FIG. 3 shows the process of beginning to combine information from multiple information sources. In the illustrated example, five underlying records are input into the system into an empty database. Under an assumed set of “matching criteria,” underlying records of different information sources can only be combined into a single master record if their match score is above a certain threshold. In a non-limiting example, a sufficient match score is generated when there is a match between (1) at least two of the fields of a new (or modified) underlying record of one information source and (2) at least two corresponding fields of an existing master record (e.g., from another information source). (The conditions on matching records from the same information source may be the same or different from the rules for matching from different information sources. Accordingly, systems that support source-specific matching criteria must track from which information source records are obtained.) Because of the matching criteria initially imposed on the underlying records (110-7 to 110-11), five separate master records (100-7 to 100-11) are created for the five underlying records (110-7 to 110-11). As will be seen in below in the description of other examples, the underlying records 110 may, under certain circumstances, be combined to form fewer master records 100 if some of the underlying records do, in fact, represent the same entity.

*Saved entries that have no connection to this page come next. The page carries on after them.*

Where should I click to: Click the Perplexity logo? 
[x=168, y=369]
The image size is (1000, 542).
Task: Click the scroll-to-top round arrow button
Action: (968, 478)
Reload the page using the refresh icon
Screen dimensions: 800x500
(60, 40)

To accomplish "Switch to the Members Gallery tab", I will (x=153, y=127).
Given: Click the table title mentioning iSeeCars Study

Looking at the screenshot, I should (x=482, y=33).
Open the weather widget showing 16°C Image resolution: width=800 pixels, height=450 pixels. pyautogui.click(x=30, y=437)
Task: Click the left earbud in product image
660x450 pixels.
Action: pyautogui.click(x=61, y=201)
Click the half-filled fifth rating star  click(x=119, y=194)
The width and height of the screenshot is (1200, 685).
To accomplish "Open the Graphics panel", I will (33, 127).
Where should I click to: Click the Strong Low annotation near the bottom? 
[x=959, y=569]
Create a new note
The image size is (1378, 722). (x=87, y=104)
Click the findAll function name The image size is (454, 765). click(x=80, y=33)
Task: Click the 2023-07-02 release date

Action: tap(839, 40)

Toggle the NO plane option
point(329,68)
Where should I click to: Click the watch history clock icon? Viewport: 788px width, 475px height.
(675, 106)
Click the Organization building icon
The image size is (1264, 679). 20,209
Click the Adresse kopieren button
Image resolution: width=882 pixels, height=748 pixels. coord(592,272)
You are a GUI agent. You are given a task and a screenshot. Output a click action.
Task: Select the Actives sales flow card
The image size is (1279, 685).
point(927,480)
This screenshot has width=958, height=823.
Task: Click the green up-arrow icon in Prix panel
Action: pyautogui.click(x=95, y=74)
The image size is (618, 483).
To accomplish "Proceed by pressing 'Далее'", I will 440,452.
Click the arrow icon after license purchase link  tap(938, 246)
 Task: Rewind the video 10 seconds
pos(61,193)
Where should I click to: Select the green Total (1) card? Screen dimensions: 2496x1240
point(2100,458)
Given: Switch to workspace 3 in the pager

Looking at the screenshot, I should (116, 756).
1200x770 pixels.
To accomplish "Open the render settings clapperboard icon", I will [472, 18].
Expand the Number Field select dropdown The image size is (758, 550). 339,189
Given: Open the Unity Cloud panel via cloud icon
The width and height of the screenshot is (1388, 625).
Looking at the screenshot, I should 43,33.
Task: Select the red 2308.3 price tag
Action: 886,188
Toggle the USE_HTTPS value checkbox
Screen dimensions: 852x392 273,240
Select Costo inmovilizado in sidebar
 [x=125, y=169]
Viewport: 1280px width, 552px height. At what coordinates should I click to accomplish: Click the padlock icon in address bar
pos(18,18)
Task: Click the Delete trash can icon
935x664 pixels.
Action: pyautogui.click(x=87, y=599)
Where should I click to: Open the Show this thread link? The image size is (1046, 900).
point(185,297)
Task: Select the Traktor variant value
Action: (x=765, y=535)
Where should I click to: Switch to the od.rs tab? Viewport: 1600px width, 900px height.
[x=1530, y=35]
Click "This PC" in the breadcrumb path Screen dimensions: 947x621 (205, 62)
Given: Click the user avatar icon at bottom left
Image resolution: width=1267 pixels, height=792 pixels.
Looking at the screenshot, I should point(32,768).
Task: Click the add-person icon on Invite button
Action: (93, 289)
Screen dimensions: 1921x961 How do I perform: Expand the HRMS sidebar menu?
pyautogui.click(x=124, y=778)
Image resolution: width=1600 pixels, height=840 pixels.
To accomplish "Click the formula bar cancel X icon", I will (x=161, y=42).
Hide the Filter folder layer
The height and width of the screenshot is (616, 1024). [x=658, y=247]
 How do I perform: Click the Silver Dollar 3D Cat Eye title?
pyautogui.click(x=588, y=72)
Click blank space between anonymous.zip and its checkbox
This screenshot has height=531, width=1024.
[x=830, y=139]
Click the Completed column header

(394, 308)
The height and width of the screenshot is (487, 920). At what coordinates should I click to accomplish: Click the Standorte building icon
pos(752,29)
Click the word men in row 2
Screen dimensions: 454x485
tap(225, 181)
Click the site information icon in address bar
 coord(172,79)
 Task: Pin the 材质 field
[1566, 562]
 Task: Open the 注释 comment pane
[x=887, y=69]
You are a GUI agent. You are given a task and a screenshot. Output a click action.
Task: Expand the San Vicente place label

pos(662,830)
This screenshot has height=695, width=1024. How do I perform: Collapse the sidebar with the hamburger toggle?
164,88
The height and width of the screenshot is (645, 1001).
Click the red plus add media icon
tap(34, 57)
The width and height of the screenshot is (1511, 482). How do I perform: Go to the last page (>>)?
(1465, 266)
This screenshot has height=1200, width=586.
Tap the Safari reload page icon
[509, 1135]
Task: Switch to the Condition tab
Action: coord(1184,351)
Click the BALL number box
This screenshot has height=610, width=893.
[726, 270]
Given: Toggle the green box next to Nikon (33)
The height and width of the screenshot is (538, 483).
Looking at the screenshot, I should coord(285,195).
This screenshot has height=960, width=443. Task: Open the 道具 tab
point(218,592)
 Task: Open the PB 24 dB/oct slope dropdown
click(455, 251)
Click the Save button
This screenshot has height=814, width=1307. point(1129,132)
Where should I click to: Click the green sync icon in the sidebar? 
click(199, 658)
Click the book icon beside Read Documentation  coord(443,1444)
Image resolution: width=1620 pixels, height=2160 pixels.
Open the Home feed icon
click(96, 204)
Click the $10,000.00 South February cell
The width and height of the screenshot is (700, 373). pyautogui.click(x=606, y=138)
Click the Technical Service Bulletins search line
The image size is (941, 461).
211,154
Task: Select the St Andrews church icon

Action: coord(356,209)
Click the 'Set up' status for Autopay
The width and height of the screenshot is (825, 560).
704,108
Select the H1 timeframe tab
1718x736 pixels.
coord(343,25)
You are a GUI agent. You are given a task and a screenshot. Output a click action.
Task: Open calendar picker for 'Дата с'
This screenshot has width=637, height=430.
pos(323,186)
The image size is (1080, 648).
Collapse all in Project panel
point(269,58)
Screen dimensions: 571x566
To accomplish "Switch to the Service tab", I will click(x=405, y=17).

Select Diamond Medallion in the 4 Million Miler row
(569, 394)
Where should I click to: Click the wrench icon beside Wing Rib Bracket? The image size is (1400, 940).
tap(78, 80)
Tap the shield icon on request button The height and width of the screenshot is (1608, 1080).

 Turning now to FIG. 4A, the process of combining a new underlying record 110-12 with an existing master record 100-1 is illustrated assuming that the master records (100-1 to 100-6) and underlying records (110-1 to 110-6) of FIG. 2 already exist within the system. The system of this illustrated example includes the matching criteria that if the NJ License # of a new underlying record (regardless of source) matches the NJ License # field of a master record, then the two underlying records are considered to refer to the same entity and should be included in the same stack corresponding to that entity's master record. Accordingly, because underlying record 110-12 has the same NJ license # as master record 100-1, underlying record 110-12 is added to the stack corresponding to master record 100-1. In addition, the data (i.e., SS# and Gender) that was not initially available in the master record 100-1 are added thereto from the new underlying record 110-12.
 A number of implementations may achieve the addition of a new record to the system. In a first embodiment, a separate record is added to the table that stores all the underlying records, where one part of the key (acting as a “backward link”) ties it to the master record and another part ties it to its source (or layer). (The data duplicated between the records could be deleted.) In a second embodiment, separate tables are used for each information source, so the new underlying record is added to the table for the corresponding information source. This reduces the need for storing a reference to the source of the data; it is inherently known by the table that the record is stored in.
 In a third embodiment, a reference (acting as a “forward link”) to the new underlying record is stored in the master record such that the master record includes a reference to each of its underlying records. The system may also use a combination of backward and forward links.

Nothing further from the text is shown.